Automatic recognition of aggressive pig behaviour requires consideration of spatial and temporal features due to its complexity. Researchers from China recently proposed a method that utilises the so-called temporal shift module.
For their study, the researchers selected 2 pens of mixed pigs (Duroc × Landrace × Yorkshire breed) with 8 pigs in each pen for 1 week of video recording. They installed a high definition 2D camera on the top of the pen to achieve vertical overhead recording.
The team annotated the videos manually to establish a dataset containing images of aggressive and non-aggressive behaviour. The dataset consisted of 5.220 videos of aggressive and 5.220 videous of non-aggressive behaviour.
Temporal shift module is a cross-frame processing module that enhances the feature extraction ability of 2D convolutional neural networks for video data. It thus improves the accuracy of video classification.
The team selected 4 high-performing models, including ResNet50, ResNeXt50, DenseNet201, and ConvNext-t to insert temporal shift module for the recognition of aggressive pig behaviour. ResNet50 is a deep convolutional neural network model composed of ResNet blocks adding the input and output to form a skip connection. It thereby alleviates the problems of gradient vanishing and network degradation.
ConvNext-t is also an improved model based on ResNet50. DenseNet-201 is a dense connected convolutional neural network model. Each layer is connected to all previous layers, thereby enhancing feature propagation and reuse. It reduces the number of parameters and computational complexity. Accuracy, recall, precision, F1-score, speed, and model parameters were used as evaluation metrics to evaluate the performance of the proposed model.
All 4 models exhibited a relatively smooth optimisation trend on the training set. ResNeXt50 showed slightly better convergence speed than the other models. The highest accuracy rates achieved by ResNet50, ResNeXt50, ConvNext-t, and DenseNet201 on the training set were 99.05%, 99.04%, 97.91%, and 98.57%, respectively. The highest accuracy rates achieved by ResNet50, ResNeXt50, ConvNext-tiny, and DenseNet201 on the validation set were 96.73%, 97.01%, 96.06%, and 96.49%.
Inclusion of temporal shift module improved the performance of the 4 convolutional neural network models significantly in recognising pig aggressive behaviour. ResNeXt50 achieved the highest accuracy, precision, and F1 score. This is consistent with its outstanding performance on the training and validation sets.
In addition, ResNeXt50 had fewer parameters than ResNet50 and ConvNext-tiny, and only slightly more parameters than DenseNet201. This indicates that ResNeXt50 can still maintain high accuracy while reducing the number of model parameters.

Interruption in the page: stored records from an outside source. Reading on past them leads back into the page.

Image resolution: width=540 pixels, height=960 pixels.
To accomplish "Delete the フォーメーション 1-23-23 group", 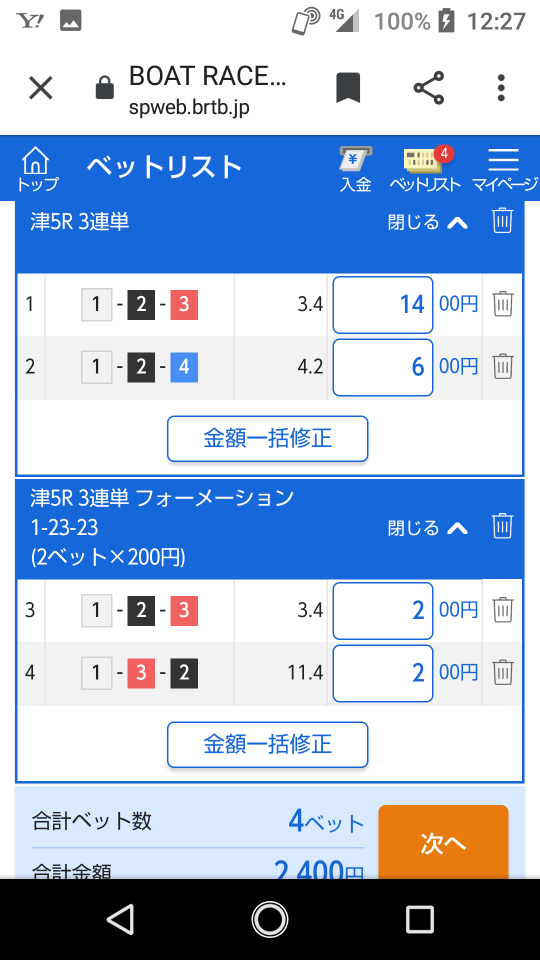I will click(502, 527).
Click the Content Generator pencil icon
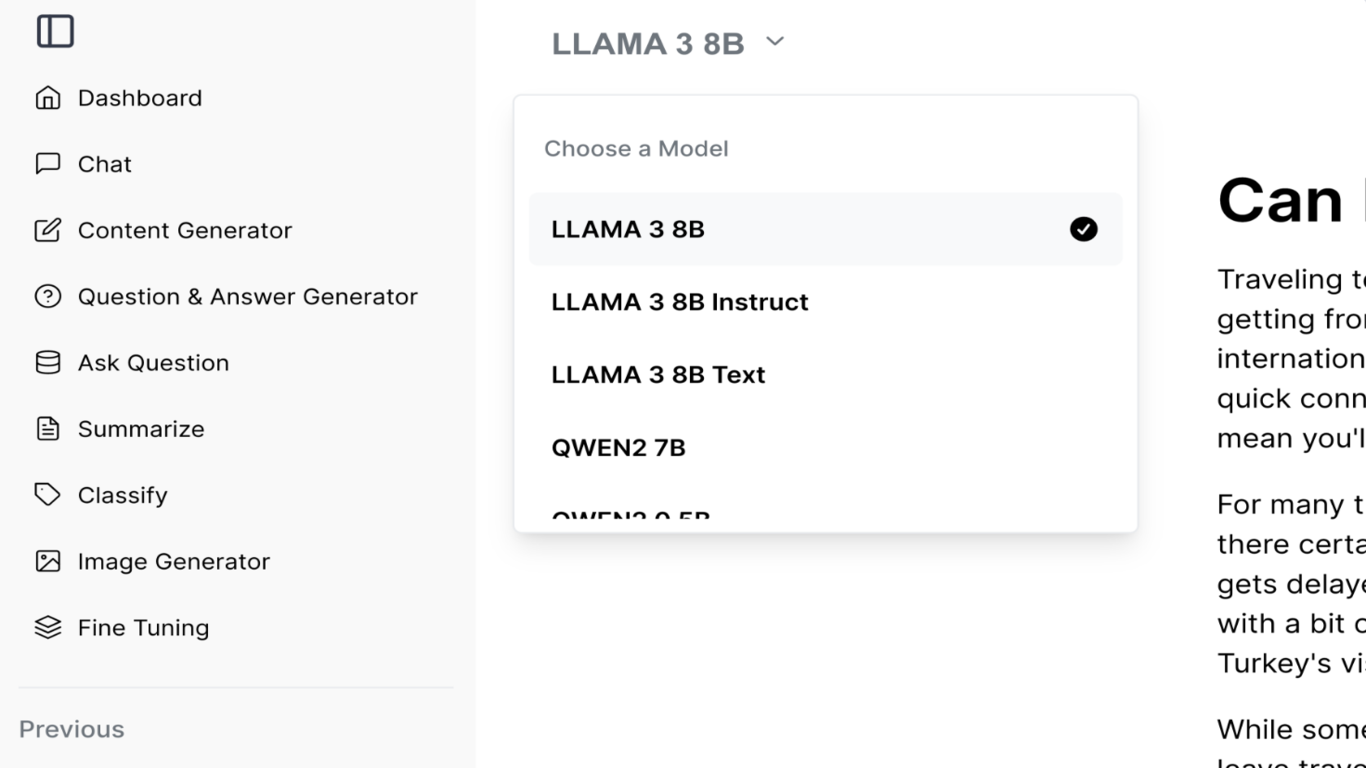The width and height of the screenshot is (1366, 768). pos(48,230)
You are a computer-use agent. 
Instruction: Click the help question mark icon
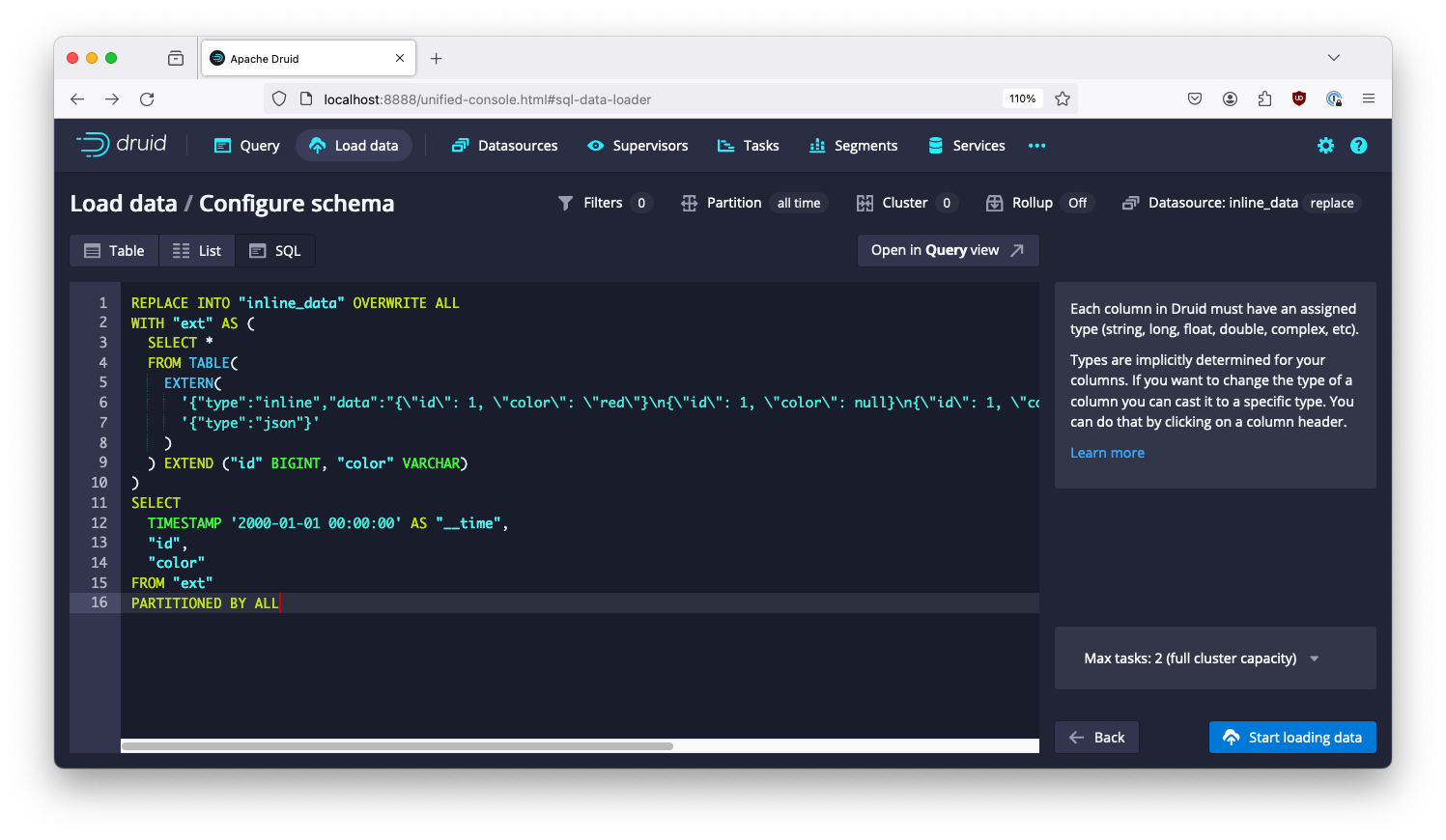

ResNeXt50 can extract the temporal features of aggressive behaviour effectively
ResNeXt50 judged the presence of aggressive behaviour based on significant displacement caused by interactions among 2 or more pigs. If there was no interaction, attention was directed towards the area where most pigs gathered. Therefore, the temporal features of aggressive behaviour is a critical factor in differentiating it from non-aggressive behaviour, and ResNeXt50 can extract the temporal features of aggressive behaviour effectively.
The authors concluded that the temporal shift module improves the recognition accuracy of aggressive behaviour. It also provides a new approach for pig behaviour recognition with high efficiency without increasing any additional model parameters.